▸ EXCERPT TO READ:

══════

I had hit the doe high and a little deep but my broad head had cut that main artery below the spine. The doe bled out in a hurry and she bled like a stuck pig. I don’t know how many years the Lord is going to give me. I do know this. On my dying bed I won’t forget that moment or that feeling I had. It was a life changing experience for me.
I yanked that doe up off the ground, threw her up over my shoulders around my neck, grabbed my bow and stormed out of that timber and back to my paint van. There wasn’t going to be any apartment painting on that day. I literally was across the street from an official check station in Oklahoma and when I pulled over there I found a sign on their door saying – Gone hunting. Will be back at 12. Forget that I’m out of here. I drove that doe around and showed her to anyone that would look. I drove into Wagoner and found people I went to high school with that I didn’t even like and said, ‘Look what I shot!’
It was a high that I just couldn’t get out of my system. I really couldn’t put into words what that experience did to me. All I knew was is that I like it and I wanted to have more experiences just like that one. It really all started months earlier with me telling myself that I could do it even though all the odds pointed to me not doing it. I told myself I could do it. I had written it down hundreds of times, ‘This is going to be my year. I’m going to shoot a deer this year. You can do it.’ I told myself I could do it. I put some action to my thoughts. I went out and found a new place – I did something different. I wasn’t going to settle for the same old results. No matter how strange it seemed or was. I got it done.

══════

▸ DATA ENTRIES:
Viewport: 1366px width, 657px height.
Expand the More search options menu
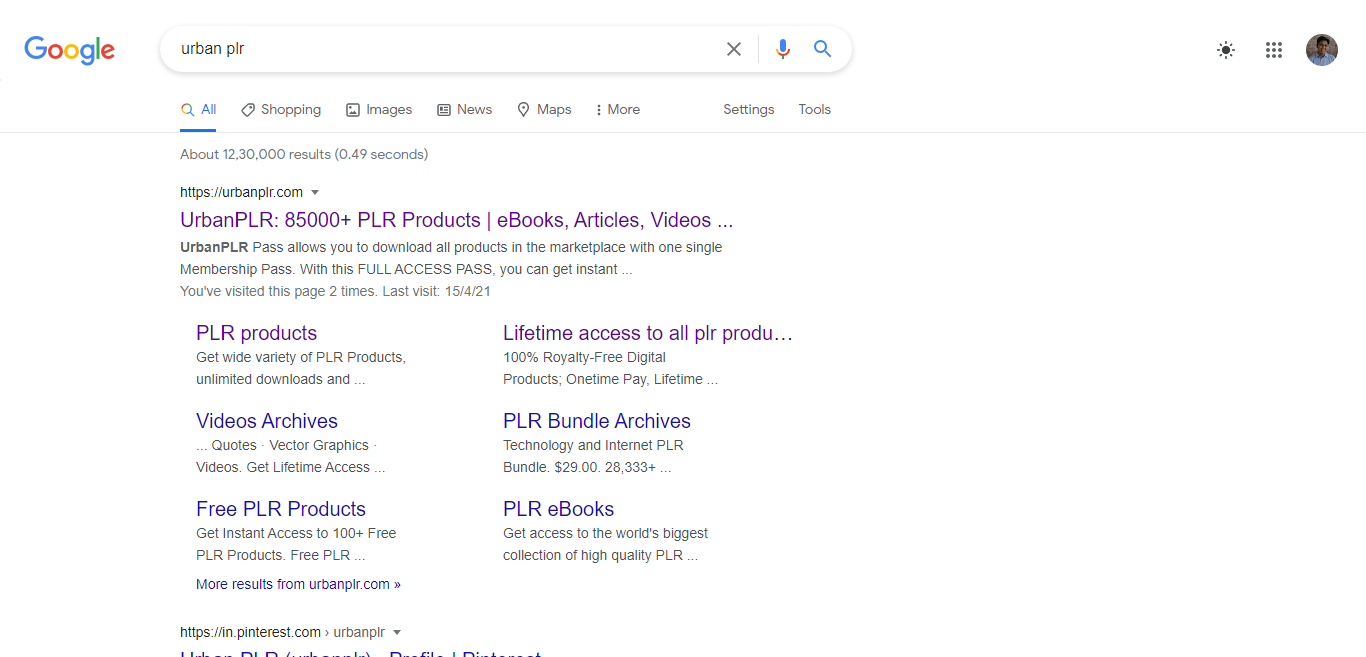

══════

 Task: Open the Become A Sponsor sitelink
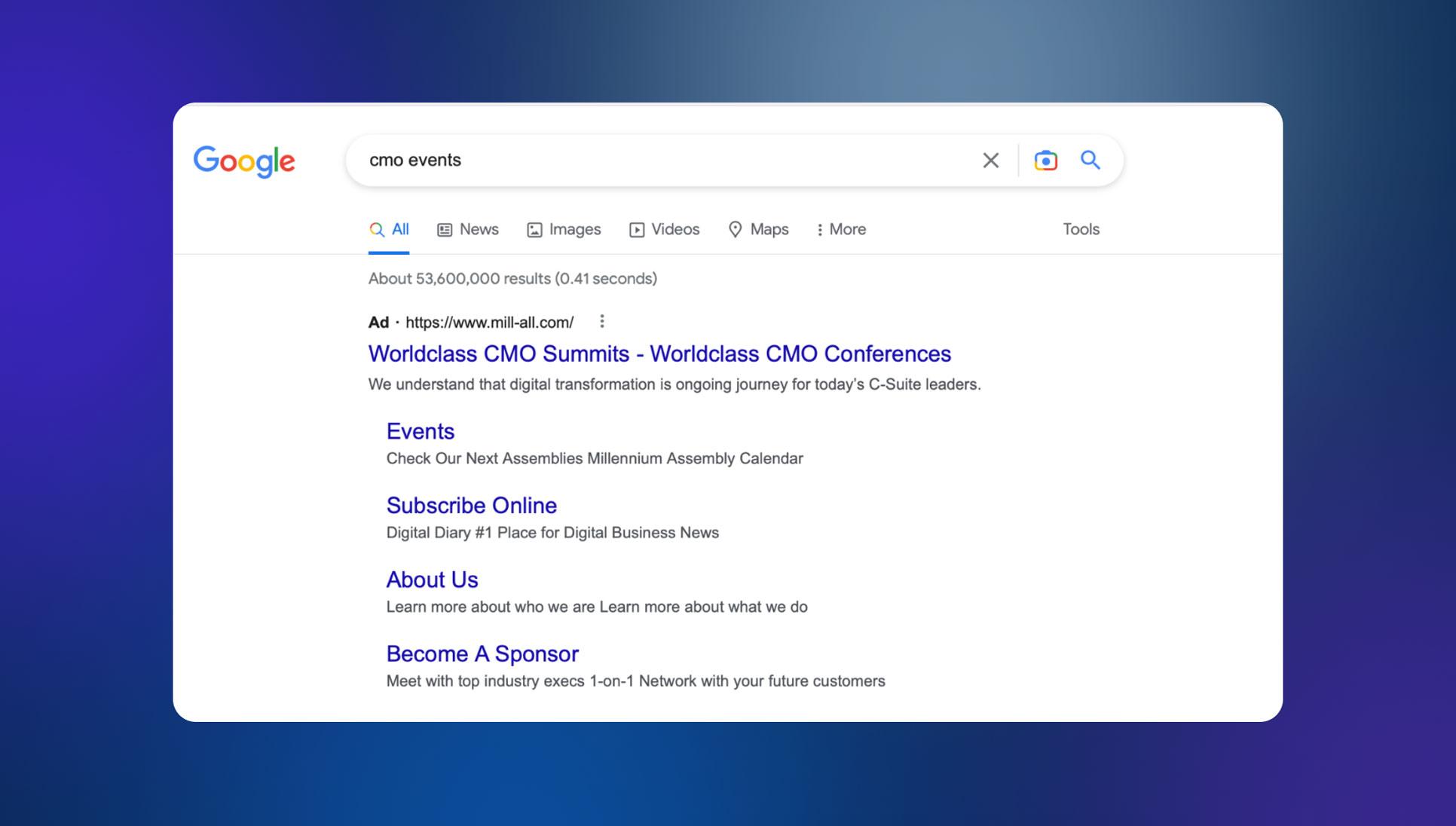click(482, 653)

══════

▸ CHALLENGE A: State whether each of these statements agrees with the bowhunting story, answering yes or no and quoting the words that decide it: (i) The check station was open when the narrator stopped there. (ii) The narrator drove into Wagoner to show the doe to people. (iii) The narrator painted apartments later that day.
▸ CHALLENGE B: Return the passage of the bowhunting story starting with "I had hit the" and going on through "experience for me.".
Rely on the bowhunting story alone and draw on nothing else.

▸ RESPONSE A:
(i) No: "I found a sign on their door saying – Gone hunting. Will be back at 12."
(ii) Yes: "I drove into Wagoner and found people I went to high school with that I didn’t even like"
(iii) No: "There wasn’t going to be any apartment painting on that day."

▸ RESPONSE B:
I had hit the doe high and a little deep but my broad head had cut that main artery below the spine. The doe bled out in a hurry and she bled like a stuck pig. I don’t know how many years the Lord is going to give me. I do know this. On my dying bed I won’t forget that moment or that feeling I had. It was a life changing experience for me.